Most of this music was played on the virginal rather than the clavichord, for the latter was never as popular as the former either in England or abroad, and only in Germany during the seventeenth and eighteenth centuries did it in any way rival the virginal; while the delicate, sensuous beauty of clavichord tone and its expressive subtlety is superior to that of the harpsichord, its lack of volume is probably the main reason why it was overshadowed by the latter instrument. Another reason may well have been the impossibility of re-tuning easily certain notes, because to alter the position of the tangent would be a major operation; moreover, if the pair of strings was tightened in order to sound one note, then the other note or notes produced from the same pair would be thrown out of tune.
During the latter part of the sixteenth century another set of strings tuned an octave higher than the original unison sets was added to Italian harpsichords, and slightly later another row of jacks was so placed that the plectra plucked one of the unison sets near the end, producing a hard but brilliant tone (lute stop). There were thus four rows of jacks, two for the unison strings and one each for the octave set and lute stop, and as these could be operated either alone or with any of the others a number of variations of both timbre and volume were possible.
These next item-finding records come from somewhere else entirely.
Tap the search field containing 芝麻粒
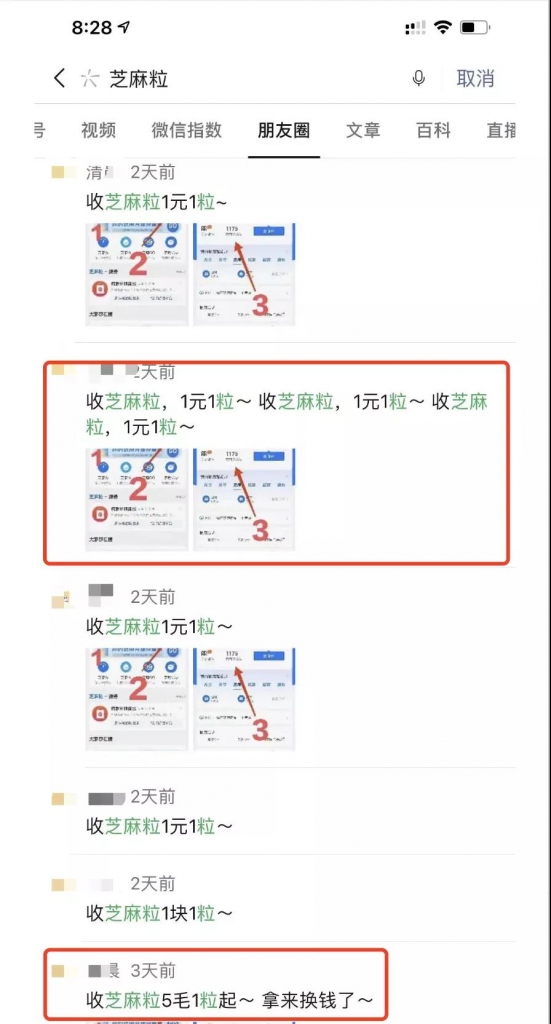The height and width of the screenshot is (1024, 551). (x=255, y=79)
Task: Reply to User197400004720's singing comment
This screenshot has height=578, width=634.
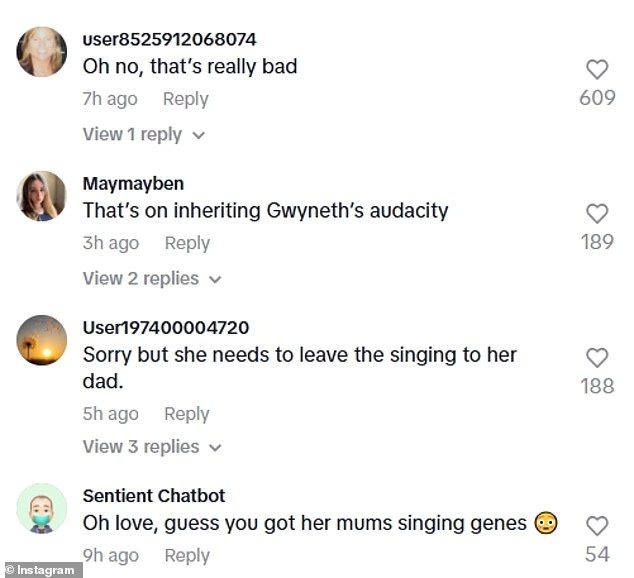Action: point(187,414)
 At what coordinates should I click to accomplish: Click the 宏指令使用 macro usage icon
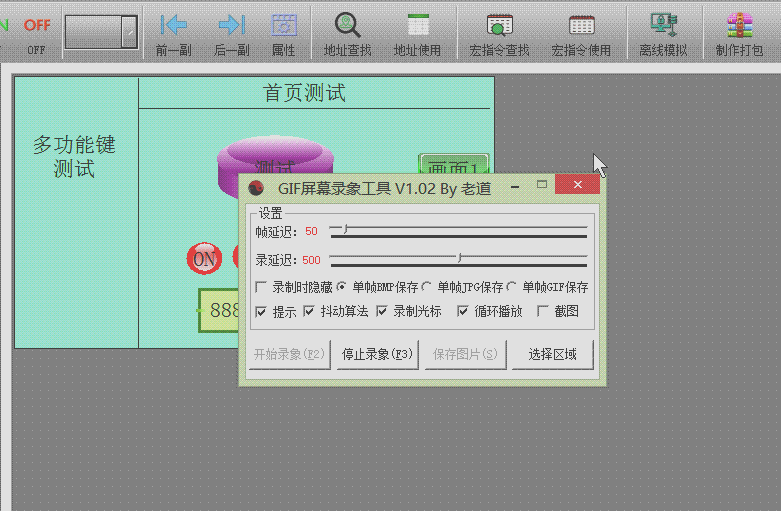pyautogui.click(x=581, y=26)
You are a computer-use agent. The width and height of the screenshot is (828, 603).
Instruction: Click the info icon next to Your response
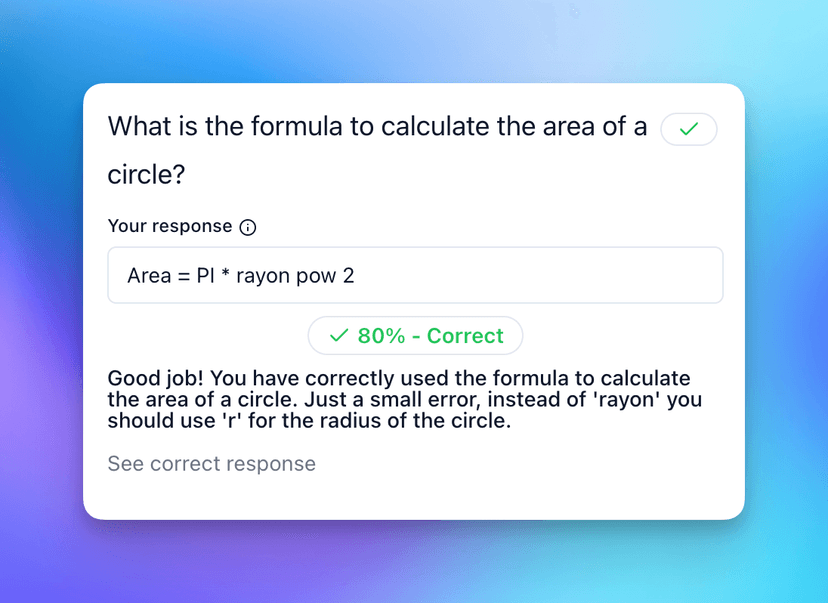(x=248, y=227)
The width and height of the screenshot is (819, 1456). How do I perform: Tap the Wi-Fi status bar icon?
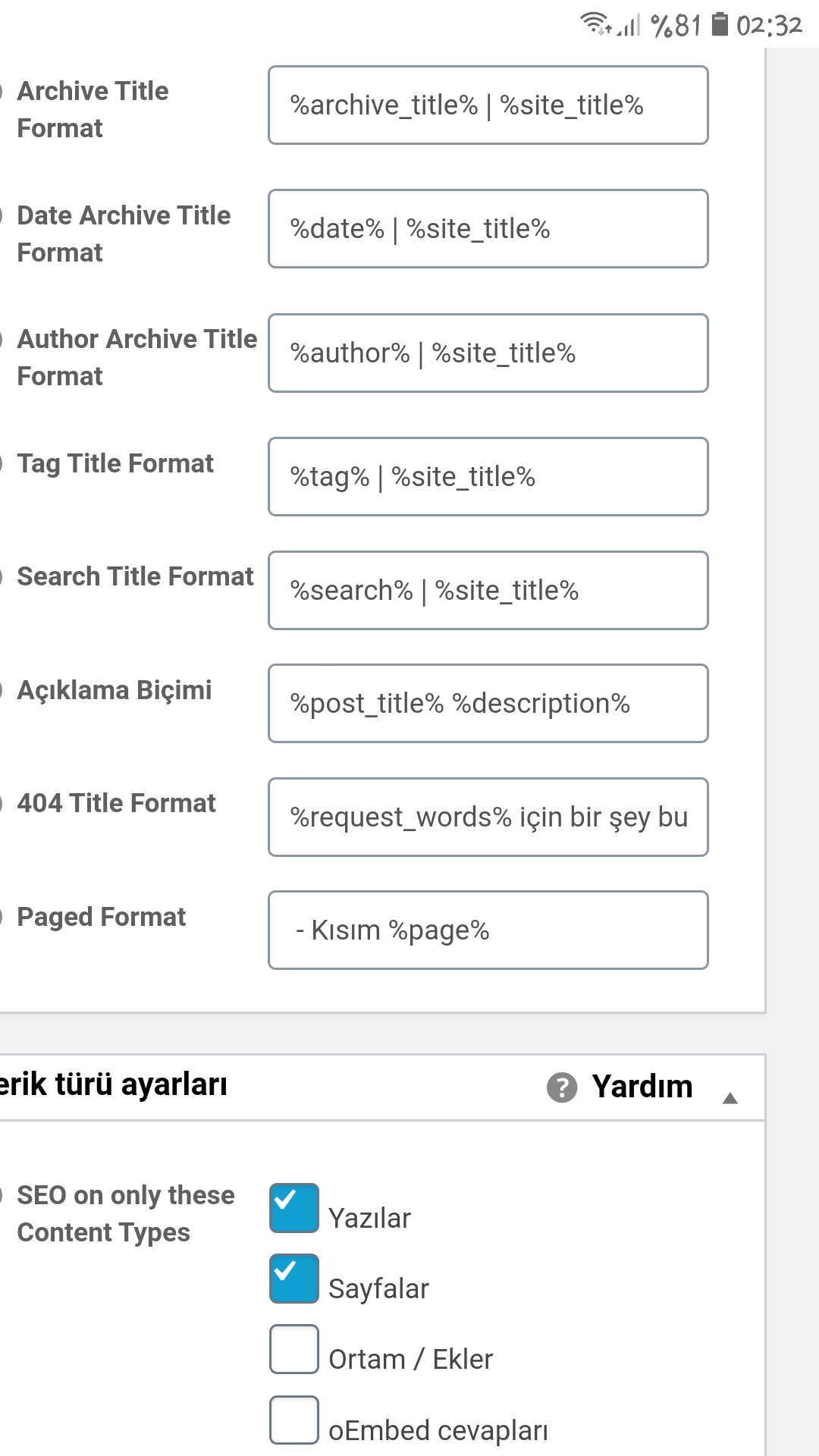(x=596, y=24)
This large harpsichord does not seem to have been made in England, but it is certain that the English definition of virginal included it as well as the simple type with only two unison sets of strings, because many of the pieces by the later virginalists were undoubtedly written for the larger instrument, this being imported from abroad, especially from Antwerp, where the most famous family of harpsichord-makers, the Ruckers, whose instruments have never been surpassed in purity and beauty of tone, flourished from c. 1550 to c.1670.
Almost the entire corpus of English keyboard composition remained in manuscript, the only exceptions being Parthenia, or the Maydenhead of the First Musicke that ever was printed for the Virginalles (1611), containing twenty-one pieces by Byrd, Bull, and Gibbons, and its sequel, Parthenia In-violata or Mayden-Musicke for the Virginalls and Bass-Viol (c. 1614), containing twenty anonymous pieces. The chief reason why so little was published was almost certainly the difficulty of setting up movable type so that clusters of short notes, particularly semiquavers and dernisemiquavers, were accurately aligned with the longer ones, and although this difficulty could be partially overcome by engraving, as in the two prints mentioned above (though even here the notes are very badly spaced), this was a much more costly process. Contributory reasons, already referred to in connexion with Anglican music, were the widespread habit of copying and the likelihood of a small sale, the number of people who could afford or play a virginal being small.